Workshop

The pale sound of jilgueros trilling in the jungle.
Abuelo rocks in his chair and maps the birds
in his head, practiced in the geometry of sound.
 
My uncle stokes the cabin’s ironblack stove
with a short rod. The flames that come are his
loves. I cook—chile panameño, coconut milk—
 
a recipe I’d wanted to try. Abuelo eats,
suppresses the color that builds in his cheek.
To him the chile is a flash of snake in the mud.
 
He asks for plain rice, beans. Tío hugs his father,
kneels in front of the fire, whispers away the dying
of his little flames. We soak rice until
 
the water clouds. On the television, a fiesta…
 
The person I am showing the poem to
stops reading. He questions the TV,
circles it with a felt pen. “This feels so
 
out of place in a jungle to me. Can you
explain to the reader why it’s there?”
For a moment, I can’t believe. 

You don’t think we have 1930s technology?
The poem was trying to talk about stereotype,
gentleness instead of violence for once.
 
But now I should fill the little room
of my sonnet explaining how we own a TV?
A shame, because I had a great last line—
 
there was a parade in it, and a dancing
horse like you wouldn’t believe.
Credit

Copyright © 2018 by Jacob Shores-Argüello. Originally published in Poem-a-Day on September 13, 2018, by the Academy of American Poets.

About this Poem

“This poem isn’t necessarily referring to a specific event but instead to a general anxiety that I have felt in workshops over the years. Both inherited, poetic forms, like the sonnet, and workshops often depend heavily on commonly held expectations.

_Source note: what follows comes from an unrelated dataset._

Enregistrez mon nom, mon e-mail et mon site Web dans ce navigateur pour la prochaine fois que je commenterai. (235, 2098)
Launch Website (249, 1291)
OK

In her famous TED Talk, “The Danger of a Single Story,” Chimamanda Ngozi Adichie warns against representing cultures or people with the single brush stroke of a received story. This poem is trying to show how our poetic forms and our teaching practices can often ask for just that, and worse, how in these contexts, reductionism can be confused for beauty.”